Problem: In the listing below, repeat exactly every line from the first through the line containing "You are a GUI", with nothing else.

——

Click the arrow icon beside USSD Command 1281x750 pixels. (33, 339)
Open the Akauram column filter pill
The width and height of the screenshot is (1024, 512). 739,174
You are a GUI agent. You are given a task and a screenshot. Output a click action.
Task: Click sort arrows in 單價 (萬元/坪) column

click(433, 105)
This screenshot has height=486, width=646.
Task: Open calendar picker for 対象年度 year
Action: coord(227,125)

——

Response area:
Click the arrow icon beside USSD Command 1281x750 pixels. (33, 339)
Open the Akauram column filter pill
The width and height of the screenshot is (1024, 512). 739,174
You are a GUI agent. You are given a task and a screenshot. Output a click action.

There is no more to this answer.